I faced it only once as an undergraduate, in a Lit. Theory course (remarkable only for its utter irrelevance to my theatre degree). The blood-and-feather-filled pages of an article about Balinese cock fights confirmed at once my hatred of ENGL 317 and general suspicions of the field of anthropology.
It probably didn't help that anthro courses (and professors) were so frequently the objects of harmless derision in our living room.
You understand, then, why my pulse quickened when the professor of my Anthropology of the Body in Islam course produced a photo album of her field work in Central Asia. In my sleep-deprived brain, lights flashed and voices screamed ("Lu village!!! Lu village!!!").
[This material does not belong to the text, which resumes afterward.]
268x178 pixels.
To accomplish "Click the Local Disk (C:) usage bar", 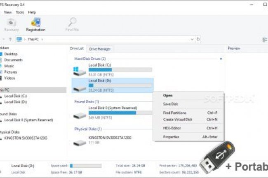I will 120,70.
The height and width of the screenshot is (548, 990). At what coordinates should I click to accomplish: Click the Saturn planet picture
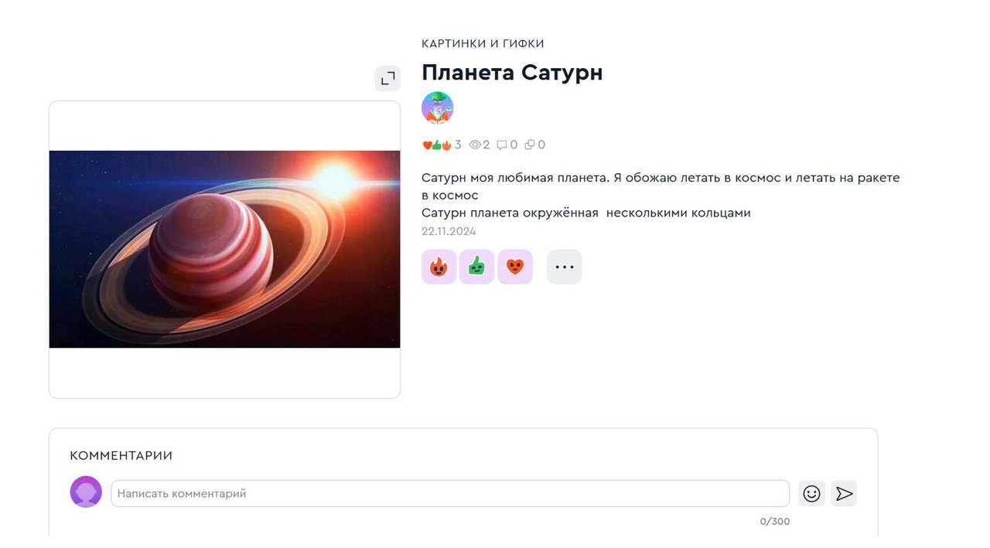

Then I remembered I like being shown pictures and calmed down. Wide green spaces, rough mountains, and the yurtas that were the subject of our discussion. The course is about the construction of Islamic communities through corporeality, gestures, practices of the body -- performance, in short.
Today in particular we talked about architectural patterns across Islam and the practices of the body that they imply/reflect. Central Asian -stans, North Africa, and Muslim communities in Europe. Nomadic groups, sedentary groups, and everything in between.
At the end of class, one of my Erasami leaned across the table. "What she just explained...this is my life. It's a good class, n'est-ce pas?"
This is IM's first time out of Cameroon. He hasn't taken his tuque off since he landed in Brussels. He tags n'est-ce pas on the end of every other sentence and says things like "Il n'est pas nécessaire d'aller chez le marabout pour savoir qu'on va arriver en retard ce matin!" To our potluck yesterday, he brought tree roots with peanut paste. It was the only food that survived the airport check -- probably because the customs agents didn't know it was food.
There are ten Erasmus Mundus students in the MA Performing Arts Studies programme. Nomads, sedentary folk, and everything in between.
We are from Cameroon, Quebec, Venezuela, Ecuador, Chile, India, China, South Korea and Serbia, with interests and goals as varied as our backgrounds.
The medina and the yurta village don't look anything alike, but they obey a shared logic. Maybe we are like that too, structured in our own way by our sensitivity to performance/aesthetics/corporeality?
I am not sure what gestures we have performed -- maybe our anthro prof is observing -- but our community has recognized itself.
3 comments:
Are you sticking with anthro as your elective then? What happens if Lu Village does come up? *Shivers* That's the first thing that pops into my head when I think of anthro too. Were you in Laurel's class a different year from Ipek, Jay, and me? Or did you just never attend class? :-p
Never took Laurel's class, just lived it vicariously. Probably one of the reasons (the other is econ) that I took poli sci instead of IDS :P
Yeah, this class I am keeping as my elective...I have another anthro course (anthropology of art) that's required. I am finding that it makes a big difference when the course is actually directed towards something you are interested in, and the prof are aware that most people in class are NOT going to be anthropologists :)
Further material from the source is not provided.